How to create transcript-gene association matrix using Refseq IDs ?
8.1 years ago
jack ▴ 950

Hi all,

I have transcript and gene IDs in Refseq format like this :

Gene IDs:

ZNF498   IL11RA    KIF2A    NCOA3 ....

Transcript IDs:

NM_152486 NM_015658 NM_198317     NM_032129

I want create matrix which associate transcripts to it's gene. I looked at the Refseq database, but I couldn't find file which contain Gene and it's transcripts in Refseq IDs format. I don't want to convert my ids to other format, because I lose some of them in conversion.

Would someone help me how can I do this?

gene next-gen RNA-Seq R
8.1 years ago
komal.rathi ★ 4.0k

You could use biomaRt to get Refseq Transcript ID & Gene Symbol table:

ensembl = useMart("ensembl", dataset="hsapiens_gene_ensembl")
results = getBM(attributes = c('refseq_mrna','hgnc_symbol'), mart = ensembl)

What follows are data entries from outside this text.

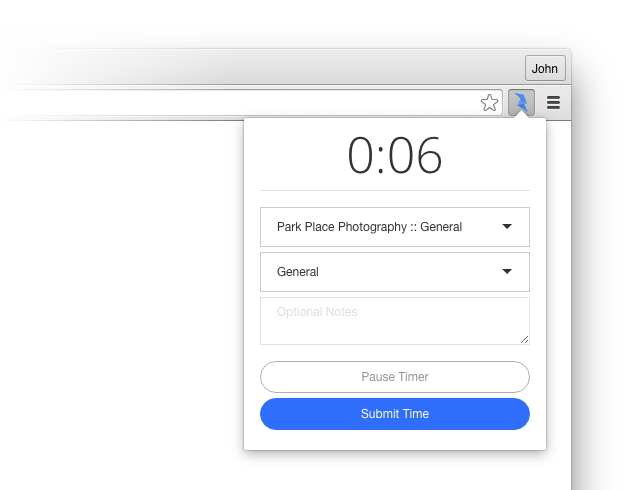Screen dimensions: 634x490
Task: Click the seconds digits of the timer
Action: tap(415, 155)
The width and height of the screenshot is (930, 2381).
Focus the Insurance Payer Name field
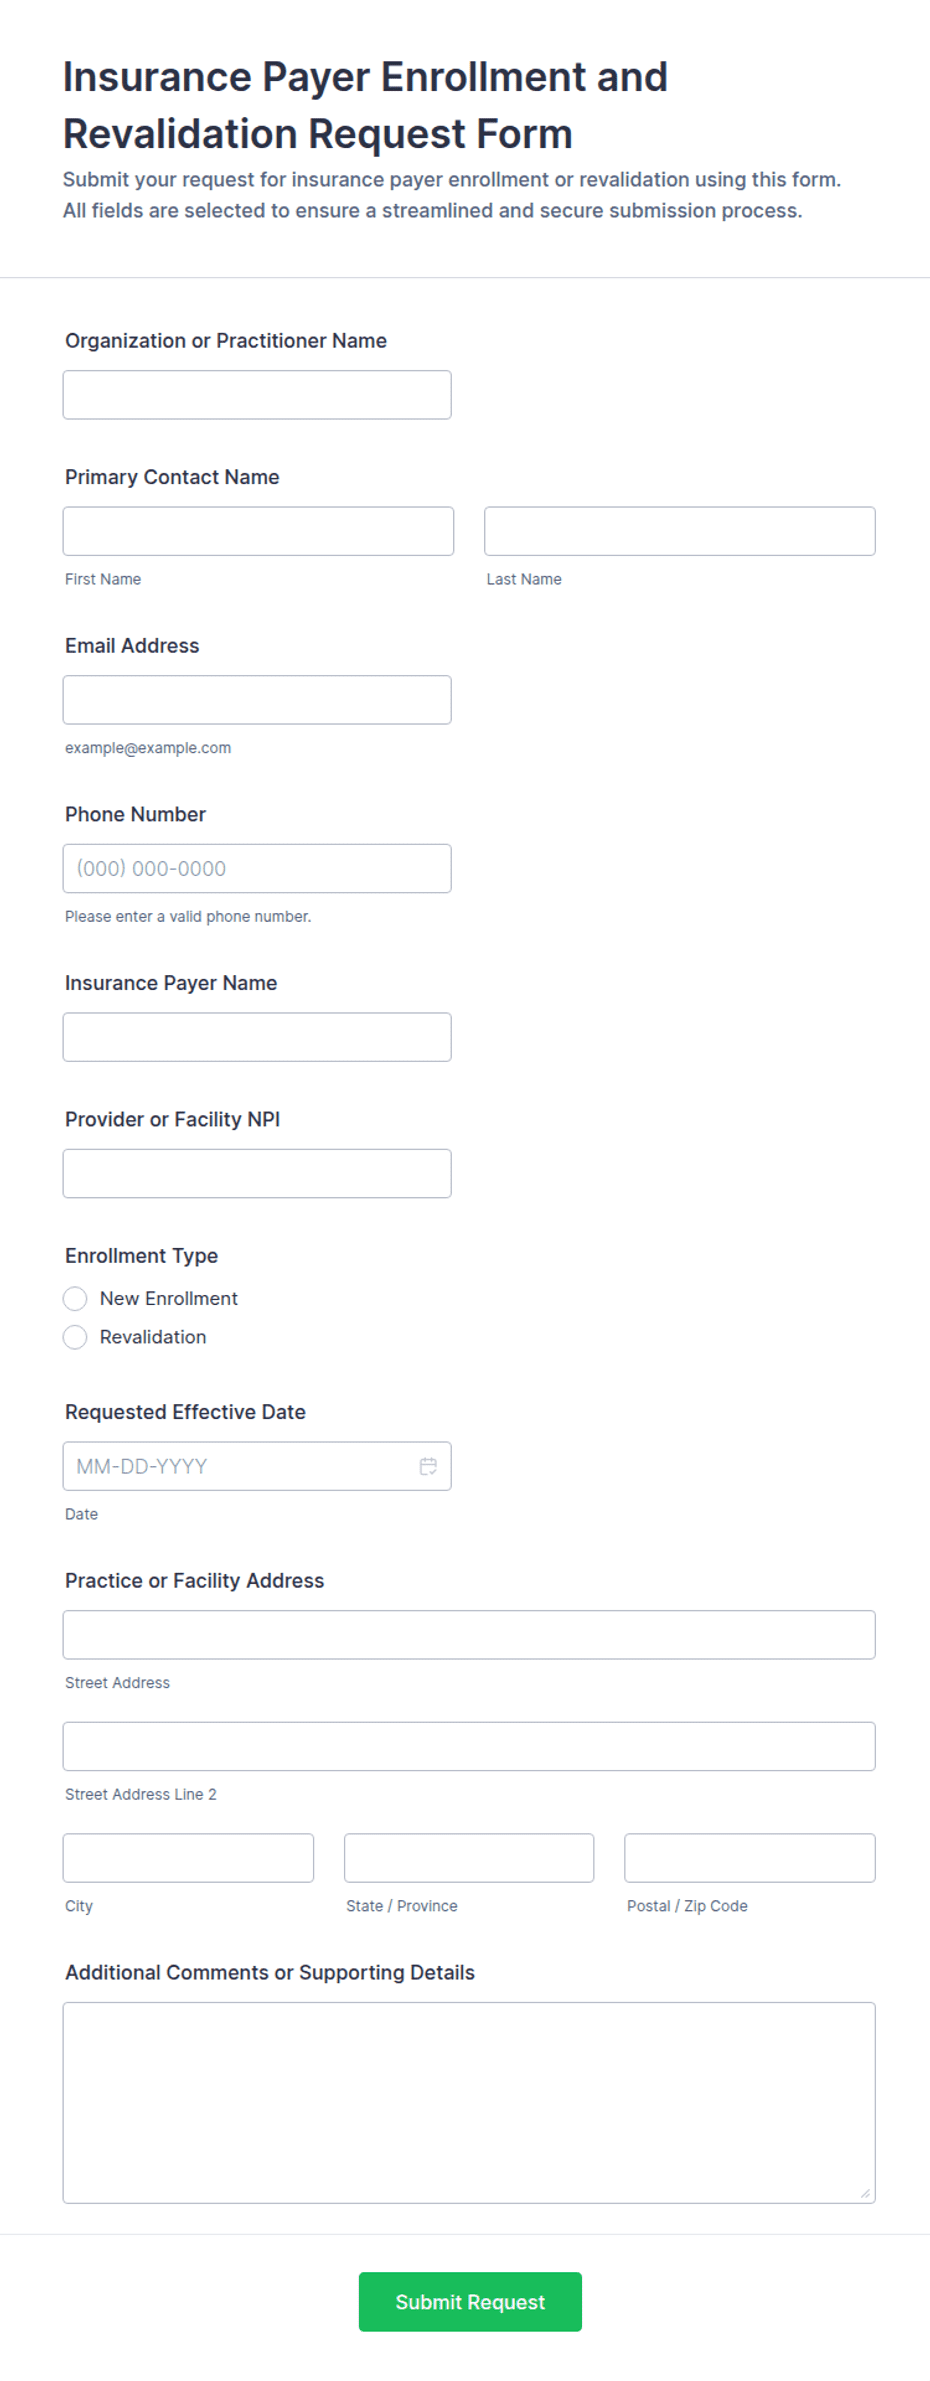click(x=257, y=1037)
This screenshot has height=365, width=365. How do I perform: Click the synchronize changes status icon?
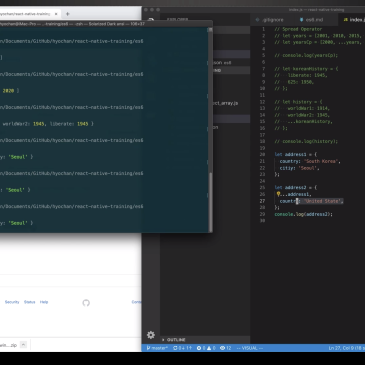[182, 348]
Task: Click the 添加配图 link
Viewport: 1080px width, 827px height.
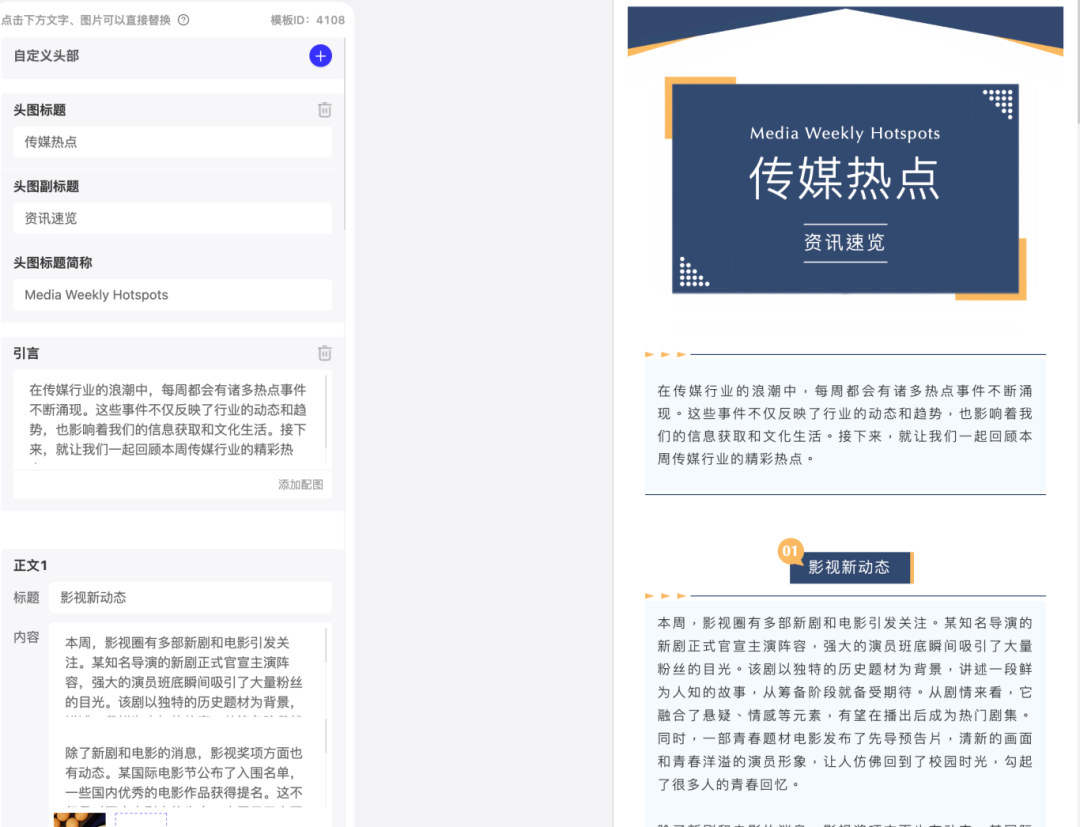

or if you have a list of Refseq Transcript IDs, say refseq_transcript_ID, then you can use:

results = getBM(attributes = c('refseq_mrna','hgnc_symbol'), filters = 'refseq_mrna', values = refseq_transcript_ID, mart = ensembl)

Alternatively, if you want a 'ready made' file with Transcript IDs and Gene Symbols, you can use gene2refseq.gz. The fields you are interested in are given under the names RNA_nucleotide_accession.version & Symbol.

And yes, Refseq Transcript ID to Gene Symbol is a many to one relationship.